As UNIVERSIDADES falam de "incómodo" e perspectivam "dificuldades", os politécnicos dizem que se encontrou "um mecanismo perverso de subtrair as universidades ao esforço nacional de contenção de despesas à custa do orçamento dos institutos politécnicos" e os estudantes mencionam que se repete "o desinvestimento na educação". As dotações orçamentais para o ensino superior para o próximo ano foram reveladas na semana passada pelo Ministério da Ciência, Tecnologia e Ensino Superior (MCTES) e o descontentamento face à proposta avançada, que ainda requer aprovação parlamentar, é generalizada.

"Por força da alteração da fórmula de financiamento, que não teve em conta os diferentes Estatutos da Carreira Docente, foram transferidos directamente do orçamento de referencia dos institutos politécnicos para o orçamento de referencia das universidades cerca de 15 milhões de euros", queixa-se Luciano de Almeida, presidente do Conselho Coordenador dos Institutos Superiores Politécnicos (CCBP).

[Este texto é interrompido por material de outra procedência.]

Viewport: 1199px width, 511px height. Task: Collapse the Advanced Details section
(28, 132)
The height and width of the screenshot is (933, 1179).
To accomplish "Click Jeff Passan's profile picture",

O acréscimo de 0,1% no orçamento das universidades para 2006 (710,851 milhões de euros face aos 710 milhões de euros no ano passado), que contrasta com o decréscimo de 2,5% nos politécnicos (306,241 milhões de euros em relação aos 313,751 milhões de 2005), faz com que o CCISP classifique de "discriminação negativa" a acção da tutela. "A ''barriga'' dos alunos dos institutos não é mais pequena que a dos restantes estudantes do ensino superior". "O aumento das propinas e a não renovação de contratos com o pessoal são a forma de contrariar as dificuldades. O Estado transfere para as famílias a obtenção das verbas que o financiamento público não garantiu", acrescenta. A este propósito, Pedro Esteves, presidente da Federação Académica do Porto (FAP), diz que o "Instituto Politécnico do Porto deu a indicação que vai subir as propinas de 600 para 800 euros, face ao corte de 3% das verbas transferidas do orçamento estatal". "Sabemos que, na sequência destas medidas, 700 alunos anularam a matrícula no INSTITUTO SUPERIOR DE ENGENHARIA DO PORTO devido ao valor das propinas. Estamos a falar de cerca de 10% da comunidade discente da instituição", indica.

Por sua vez, Lopes da Silva, presidente do Conselho de Reitores das Universidades (CRUP), lamenta um lapso na fórmula definida pelo MCTES. "As promoções previstas na lei, e consequente aumento da massa salarial, não foram contempladas na atribuição das verbas. Isco pode gerar dificuldades", alerta."